Qoo10 is trying to build an ecosystem, and in doing so become the big ship in the rising e-commerce tide

Amazon and Alibaba get the headlines; Lazada and RedMart are startup success stories; Shopee and Carousell are duking it out for dominance in the peer-to-peer game.

And yet, quietly, Qoo10 has grown into the powerhouse of Singapore’s e-commerce scene.

Qoo10, which is headquartered in Japan, has 3 million total users and 600,000 daily active users. Singapore is its second largest market and the site remains incredibly popular in the city-state.

The company plans to leverage their success — and the ‘rising tide’ created by the Alibaba/Amazon buzz — to take the company to an IPO in 2019, according to Singapore Country Manager Hyunwook Cho in a conversation with e27.

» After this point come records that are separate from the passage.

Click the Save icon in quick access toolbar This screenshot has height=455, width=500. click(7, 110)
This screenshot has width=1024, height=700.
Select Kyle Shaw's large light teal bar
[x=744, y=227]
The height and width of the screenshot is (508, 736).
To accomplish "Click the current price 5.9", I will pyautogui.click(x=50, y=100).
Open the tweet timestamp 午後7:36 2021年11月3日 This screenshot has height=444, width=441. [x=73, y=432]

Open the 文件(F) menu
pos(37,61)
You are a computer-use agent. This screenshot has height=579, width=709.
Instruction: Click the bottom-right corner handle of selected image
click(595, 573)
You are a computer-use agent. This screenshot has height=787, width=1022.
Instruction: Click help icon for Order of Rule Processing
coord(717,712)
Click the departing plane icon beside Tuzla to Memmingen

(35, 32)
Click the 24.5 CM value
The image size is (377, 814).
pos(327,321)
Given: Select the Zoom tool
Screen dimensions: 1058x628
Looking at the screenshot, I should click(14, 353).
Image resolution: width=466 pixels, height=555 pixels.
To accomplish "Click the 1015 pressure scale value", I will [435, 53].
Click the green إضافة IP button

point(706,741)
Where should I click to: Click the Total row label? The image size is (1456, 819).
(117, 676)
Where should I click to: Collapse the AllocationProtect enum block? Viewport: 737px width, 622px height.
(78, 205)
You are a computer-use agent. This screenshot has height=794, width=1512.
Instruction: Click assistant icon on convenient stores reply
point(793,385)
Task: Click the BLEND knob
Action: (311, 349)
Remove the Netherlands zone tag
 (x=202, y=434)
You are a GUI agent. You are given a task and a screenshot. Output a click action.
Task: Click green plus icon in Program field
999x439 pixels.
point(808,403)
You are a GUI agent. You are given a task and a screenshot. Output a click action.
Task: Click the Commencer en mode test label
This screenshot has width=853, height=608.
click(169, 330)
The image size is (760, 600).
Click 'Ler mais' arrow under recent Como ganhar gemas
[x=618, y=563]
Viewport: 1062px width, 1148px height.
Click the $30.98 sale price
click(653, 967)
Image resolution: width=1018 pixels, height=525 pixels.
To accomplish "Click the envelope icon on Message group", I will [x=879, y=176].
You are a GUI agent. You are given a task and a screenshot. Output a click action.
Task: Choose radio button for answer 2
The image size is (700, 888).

They plan on listing on the NASDAQ exchange. When asked, “why NASDAQ?”, Cho said,

“Well one reason is we go where the money is. Well and also our previous history, our familiarity.”

Qoo10 is a rebrand of the South Korean e-commerce company Gmarket and in 2006 it listed publicly on NASDAQ. When it was bought by eBay in 2009 the shares were removed from the bourse.

To accomplish its IPO goals, the next year is going to be dedicated towards building its leadership position in its core markets, Singapore and Japan, while keeping tabs on its other bases of operation in Indonesia and Malaysia.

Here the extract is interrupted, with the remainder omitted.